Work to do -> Print the lines below verbatim, beginning with the first line and continuing up to and including the line that contains "View the 391".

----

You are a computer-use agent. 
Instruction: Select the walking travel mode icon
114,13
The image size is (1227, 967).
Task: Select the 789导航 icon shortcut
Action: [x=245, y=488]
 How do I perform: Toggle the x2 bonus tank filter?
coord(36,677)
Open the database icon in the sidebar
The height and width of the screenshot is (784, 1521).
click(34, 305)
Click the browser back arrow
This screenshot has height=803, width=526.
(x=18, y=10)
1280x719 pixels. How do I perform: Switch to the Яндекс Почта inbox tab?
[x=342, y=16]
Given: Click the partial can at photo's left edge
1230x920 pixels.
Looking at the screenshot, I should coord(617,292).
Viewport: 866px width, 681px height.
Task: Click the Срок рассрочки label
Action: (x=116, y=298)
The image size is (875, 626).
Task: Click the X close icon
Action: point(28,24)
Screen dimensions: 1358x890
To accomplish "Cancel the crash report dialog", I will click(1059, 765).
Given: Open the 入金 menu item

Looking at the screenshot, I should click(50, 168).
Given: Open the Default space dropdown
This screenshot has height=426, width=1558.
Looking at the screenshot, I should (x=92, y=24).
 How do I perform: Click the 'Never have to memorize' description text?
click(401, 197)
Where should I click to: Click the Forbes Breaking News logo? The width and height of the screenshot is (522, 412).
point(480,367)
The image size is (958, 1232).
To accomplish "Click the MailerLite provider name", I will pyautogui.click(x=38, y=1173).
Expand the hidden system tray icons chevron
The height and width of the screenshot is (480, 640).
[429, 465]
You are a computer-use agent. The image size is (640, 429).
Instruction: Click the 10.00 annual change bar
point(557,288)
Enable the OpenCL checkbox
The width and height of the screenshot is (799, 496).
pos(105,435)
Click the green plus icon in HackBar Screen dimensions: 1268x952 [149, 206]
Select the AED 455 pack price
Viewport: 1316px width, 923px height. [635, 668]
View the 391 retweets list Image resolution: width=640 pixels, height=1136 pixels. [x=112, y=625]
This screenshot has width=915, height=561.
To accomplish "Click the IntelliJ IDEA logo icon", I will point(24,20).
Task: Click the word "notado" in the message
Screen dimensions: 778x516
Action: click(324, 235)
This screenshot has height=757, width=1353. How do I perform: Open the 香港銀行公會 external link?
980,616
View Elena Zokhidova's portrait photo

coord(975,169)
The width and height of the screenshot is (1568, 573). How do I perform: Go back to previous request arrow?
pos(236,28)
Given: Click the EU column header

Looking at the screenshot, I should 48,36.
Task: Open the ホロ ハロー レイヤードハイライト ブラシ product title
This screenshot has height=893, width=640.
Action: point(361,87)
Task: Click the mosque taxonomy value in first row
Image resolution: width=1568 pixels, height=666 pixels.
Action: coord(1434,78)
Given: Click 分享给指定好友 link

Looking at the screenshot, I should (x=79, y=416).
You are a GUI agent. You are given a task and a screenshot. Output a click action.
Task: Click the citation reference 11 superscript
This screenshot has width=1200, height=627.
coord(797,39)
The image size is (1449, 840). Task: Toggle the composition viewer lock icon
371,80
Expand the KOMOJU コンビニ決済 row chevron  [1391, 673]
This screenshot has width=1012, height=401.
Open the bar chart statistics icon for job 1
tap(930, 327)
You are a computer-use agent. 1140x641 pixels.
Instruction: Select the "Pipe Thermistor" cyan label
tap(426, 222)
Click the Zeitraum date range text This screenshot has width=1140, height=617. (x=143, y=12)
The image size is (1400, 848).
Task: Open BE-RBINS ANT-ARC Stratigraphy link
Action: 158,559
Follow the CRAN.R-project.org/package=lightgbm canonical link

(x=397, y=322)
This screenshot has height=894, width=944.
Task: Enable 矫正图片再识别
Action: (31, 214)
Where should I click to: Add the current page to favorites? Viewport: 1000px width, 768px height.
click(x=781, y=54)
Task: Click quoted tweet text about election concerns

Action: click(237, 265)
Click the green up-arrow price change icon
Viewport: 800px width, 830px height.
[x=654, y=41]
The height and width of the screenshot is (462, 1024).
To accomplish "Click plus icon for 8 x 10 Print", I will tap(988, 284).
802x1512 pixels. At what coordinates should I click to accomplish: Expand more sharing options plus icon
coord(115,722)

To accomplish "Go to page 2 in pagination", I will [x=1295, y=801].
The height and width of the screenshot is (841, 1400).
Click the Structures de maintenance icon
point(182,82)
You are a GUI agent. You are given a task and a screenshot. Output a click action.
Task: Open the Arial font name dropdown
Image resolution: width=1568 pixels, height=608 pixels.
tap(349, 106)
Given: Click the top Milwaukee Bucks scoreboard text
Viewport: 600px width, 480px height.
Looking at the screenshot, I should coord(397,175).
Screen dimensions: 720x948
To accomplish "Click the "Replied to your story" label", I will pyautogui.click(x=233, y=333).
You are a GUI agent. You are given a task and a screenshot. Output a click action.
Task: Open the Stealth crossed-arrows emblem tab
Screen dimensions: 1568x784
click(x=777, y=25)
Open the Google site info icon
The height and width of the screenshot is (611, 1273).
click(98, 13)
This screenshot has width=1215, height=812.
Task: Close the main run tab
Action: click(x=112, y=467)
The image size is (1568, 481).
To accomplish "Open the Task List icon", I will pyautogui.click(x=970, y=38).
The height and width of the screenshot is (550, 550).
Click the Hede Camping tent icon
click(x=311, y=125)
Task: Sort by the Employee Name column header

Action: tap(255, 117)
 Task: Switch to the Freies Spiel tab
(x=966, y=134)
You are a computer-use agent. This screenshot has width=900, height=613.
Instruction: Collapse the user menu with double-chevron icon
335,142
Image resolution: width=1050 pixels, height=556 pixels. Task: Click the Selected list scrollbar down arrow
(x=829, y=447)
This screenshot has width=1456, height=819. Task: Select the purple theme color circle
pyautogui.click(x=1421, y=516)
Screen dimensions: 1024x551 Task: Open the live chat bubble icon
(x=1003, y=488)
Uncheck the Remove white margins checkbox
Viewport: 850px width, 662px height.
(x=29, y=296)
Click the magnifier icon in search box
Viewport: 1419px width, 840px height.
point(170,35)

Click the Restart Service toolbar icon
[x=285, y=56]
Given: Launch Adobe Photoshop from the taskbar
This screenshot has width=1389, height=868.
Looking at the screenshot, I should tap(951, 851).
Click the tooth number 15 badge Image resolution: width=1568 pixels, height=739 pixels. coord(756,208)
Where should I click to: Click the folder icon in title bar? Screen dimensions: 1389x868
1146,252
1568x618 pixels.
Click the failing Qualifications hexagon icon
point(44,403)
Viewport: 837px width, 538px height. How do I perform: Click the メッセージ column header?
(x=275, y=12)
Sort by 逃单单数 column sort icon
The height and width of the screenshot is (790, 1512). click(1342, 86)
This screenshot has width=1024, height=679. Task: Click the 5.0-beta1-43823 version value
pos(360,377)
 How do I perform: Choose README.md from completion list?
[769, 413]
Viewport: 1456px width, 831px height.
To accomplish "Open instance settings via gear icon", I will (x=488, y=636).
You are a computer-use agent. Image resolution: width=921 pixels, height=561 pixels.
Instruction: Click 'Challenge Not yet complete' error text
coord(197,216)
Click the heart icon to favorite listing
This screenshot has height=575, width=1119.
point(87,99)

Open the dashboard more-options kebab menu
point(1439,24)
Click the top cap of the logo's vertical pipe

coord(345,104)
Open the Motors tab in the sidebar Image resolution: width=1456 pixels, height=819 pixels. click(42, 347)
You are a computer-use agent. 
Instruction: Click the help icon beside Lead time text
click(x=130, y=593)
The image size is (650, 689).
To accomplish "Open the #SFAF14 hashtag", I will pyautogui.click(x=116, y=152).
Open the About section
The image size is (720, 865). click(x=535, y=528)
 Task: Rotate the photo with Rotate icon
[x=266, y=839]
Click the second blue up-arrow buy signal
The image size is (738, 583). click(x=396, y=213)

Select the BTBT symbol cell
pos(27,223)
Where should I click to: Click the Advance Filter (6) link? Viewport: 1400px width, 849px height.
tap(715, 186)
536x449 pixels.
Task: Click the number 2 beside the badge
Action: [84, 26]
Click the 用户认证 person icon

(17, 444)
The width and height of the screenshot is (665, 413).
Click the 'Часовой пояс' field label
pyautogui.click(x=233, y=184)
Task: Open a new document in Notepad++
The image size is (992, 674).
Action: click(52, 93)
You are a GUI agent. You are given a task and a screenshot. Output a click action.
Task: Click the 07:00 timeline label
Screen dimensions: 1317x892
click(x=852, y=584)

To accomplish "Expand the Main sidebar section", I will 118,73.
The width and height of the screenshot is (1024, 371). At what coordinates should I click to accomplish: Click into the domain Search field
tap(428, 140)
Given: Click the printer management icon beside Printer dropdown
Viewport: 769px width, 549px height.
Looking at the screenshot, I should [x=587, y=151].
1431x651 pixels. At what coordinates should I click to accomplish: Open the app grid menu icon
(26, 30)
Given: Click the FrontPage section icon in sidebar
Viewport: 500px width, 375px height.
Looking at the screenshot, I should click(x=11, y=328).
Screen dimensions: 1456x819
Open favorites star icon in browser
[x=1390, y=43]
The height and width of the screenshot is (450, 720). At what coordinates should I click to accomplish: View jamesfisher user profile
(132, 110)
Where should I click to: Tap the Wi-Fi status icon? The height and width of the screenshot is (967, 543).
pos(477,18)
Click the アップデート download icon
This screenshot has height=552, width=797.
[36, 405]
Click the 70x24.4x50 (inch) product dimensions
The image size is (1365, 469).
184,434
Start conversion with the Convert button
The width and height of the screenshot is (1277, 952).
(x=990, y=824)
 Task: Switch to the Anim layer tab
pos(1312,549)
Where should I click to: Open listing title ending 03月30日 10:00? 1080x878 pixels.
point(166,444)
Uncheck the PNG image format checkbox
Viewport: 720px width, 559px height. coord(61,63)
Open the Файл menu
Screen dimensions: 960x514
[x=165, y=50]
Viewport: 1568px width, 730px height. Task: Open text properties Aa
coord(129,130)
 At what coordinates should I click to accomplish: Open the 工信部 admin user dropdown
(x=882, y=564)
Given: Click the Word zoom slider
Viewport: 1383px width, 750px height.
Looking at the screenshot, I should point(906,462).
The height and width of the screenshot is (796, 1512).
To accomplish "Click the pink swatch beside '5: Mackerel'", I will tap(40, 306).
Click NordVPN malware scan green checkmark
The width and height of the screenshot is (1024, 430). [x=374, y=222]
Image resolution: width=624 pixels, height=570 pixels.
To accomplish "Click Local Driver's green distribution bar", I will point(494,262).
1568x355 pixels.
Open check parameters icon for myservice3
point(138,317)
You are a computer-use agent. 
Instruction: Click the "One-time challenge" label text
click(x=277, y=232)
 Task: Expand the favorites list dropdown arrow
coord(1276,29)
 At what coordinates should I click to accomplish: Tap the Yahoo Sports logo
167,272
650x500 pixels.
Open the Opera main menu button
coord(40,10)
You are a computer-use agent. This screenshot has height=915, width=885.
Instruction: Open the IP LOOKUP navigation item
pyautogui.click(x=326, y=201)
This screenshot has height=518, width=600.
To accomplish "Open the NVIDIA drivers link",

----

In response ->
You are a computer-use agent. 
Instruction: Select the walking travel mode icon
114,13
The image size is (1227, 967).
Task: Select the 789导航 icon shortcut
Action: [x=245, y=488]
 How do I perform: Toggle the x2 bonus tank filter?
coord(36,677)
Open the database icon in the sidebar
The height and width of the screenshot is (784, 1521).
click(34, 305)
Click the browser back arrow
This screenshot has height=803, width=526.
(x=18, y=10)
1280x719 pixels. How do I perform: Switch to the Яндекс Почта inbox tab?
[x=342, y=16]
Given: Click the partial can at photo's left edge
1230x920 pixels.
Looking at the screenshot, I should coord(617,292).
Viewport: 866px width, 681px height.
Task: Click the Срок рассрочки label
Action: (x=116, y=298)
The image size is (875, 626).
Task: Click the X close icon
Action: point(28,24)
Screen dimensions: 1358x890
To accomplish "Cancel the crash report dialog", I will click(1059, 765).
Given: Open the 入金 menu item

Looking at the screenshot, I should click(50, 168).
Given: Open the Default space dropdown
This screenshot has height=426, width=1558.
Looking at the screenshot, I should (x=92, y=24).
 How do I perform: Click the 'Never have to memorize' description text?
click(401, 197)
Where should I click to: Click the Forbes Breaking News logo? The width and height of the screenshot is (522, 412).
point(480,367)
The image size is (958, 1232).
To accomplish "Click the MailerLite provider name", I will pyautogui.click(x=38, y=1173).
Expand the hidden system tray icons chevron
The height and width of the screenshot is (480, 640).
[429, 465]
You are a computer-use agent. The image size is (640, 429).
Instruction: Click the 10.00 annual change bar
point(557,288)
Enable the OpenCL checkbox
The width and height of the screenshot is (799, 496).
pos(105,435)
Click the green plus icon in HackBar Screen dimensions: 1268x952 [149, 206]
Select the AED 455 pack price
Viewport: 1316px width, 923px height. [635, 668]
View the 391 retweets list Image resolution: width=640 pixels, height=1136 pixels. [x=112, y=625]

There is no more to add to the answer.